The only foreseeable complications from this operation are Vitamin A, D and E, Calcium, Iron, B12 and Folic Acid deficiencies and the associated anaemia. These problems are preventable and correctable.

  1. Roux-en-Y Gastric Bypass – This operation has been available for almost 20 years. Designed to allow ingestion of almost any type of food, but limiting in the amount, this operation is conducive to healthy eating habits. In contrast to absorptive procedures, the Roux-en-Y Gastric Bypass does not promote diarrhoea, gas problems or malnutrition.

The Roux-en-Y Gastric Bypass is usually performed through an incision 3-4 inches in the upper part of the abdomen. It takes about 90 minutes and hospital stay varies between two and four days. By creation of a small stomach pouch, patients eat less and get "full" faster.

  1. LAPBAND (Banded Gastric Bypass)

Here a small stomach pouch is created to restrict food intake. Next, a Y-shaped section of the small intestine is attached to the pouch to allow food to bypass the lower stomach, the duodenum (the first segment of the small intestine), and the first portion of the jejunum (the second segment of the small intestine). This bypass reduces the absorption of nutrients and thereby reduces the calorie intake.

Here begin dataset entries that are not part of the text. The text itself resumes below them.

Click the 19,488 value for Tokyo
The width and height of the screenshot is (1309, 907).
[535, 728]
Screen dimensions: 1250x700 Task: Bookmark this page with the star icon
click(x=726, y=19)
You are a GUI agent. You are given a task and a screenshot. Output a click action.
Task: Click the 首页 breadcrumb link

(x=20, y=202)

  1. Distal Roux-en-Y Gastric Bypass- This operation is often confused with the Roux-en-Y Gastric Bypass. It is however, much closer to the biliopancreatic diversion. This operation attempts to combine a gastric restrictive and absorptive procedure. A small gastric pouch is formed and over 50% of the small intestine is bypassed. This lends itself to a higher degree of protein-calorie malabsorption and marginal ulcer formation than the biliopancreatic diversion. Fortunately, in this case, the stomach pouch will continue to increase in size as long as the patient is encouraged to overeat.
  2. Biliopancreatic diversion with duodenal switch (BPD/DS) – Biliopancreatic diversion with duodenal switch (BPD/DS) is similar to gastric bypass. Instead of a small stomach pouch, the surgeon creates a sleeve-shaped stomach. The surgeon then attaches the final section of the small intestine to the stomach sleeve. The small intestine absorbs calories and nutrients. Bypassing all but the last section of the small intestine ensures that far fewer calories are absorbed.

To learn more about BPD/DS, visit the website of the American Society for Metabolic and Bariatric Surgery (ASMBS).

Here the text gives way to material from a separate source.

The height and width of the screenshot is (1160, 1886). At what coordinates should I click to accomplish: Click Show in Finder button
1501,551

  1. Sleeve Gastrectomy – Sleeve gastrectomy is a restrictive bariatric surgery. During this procedure, the surgeon creates a small, sleeve-shaped stomach. It is larger than the stomach pouch created during Roux-en-Y bypass and is about the size of a banana.

Sleeve gastrectomy is typically considered as a treatment option for bariatric surgery patients with a BMI of 60 or higher. It is often performed as the first procedure in a two-part treatment. The second part of the treatment can be gastric bypass.

Co-morbid condition resolution 12 to 24 months after sleeve gastrectomy has been reported in 345 patients. 24 Sleeve gastrectomy patients experienced resolution rates for type 2 diabetes, high blood pressure, high cholesterol, and obstructive sleep apnoea that were similar to resolution rates for other restrictive procedures such as gastric banding.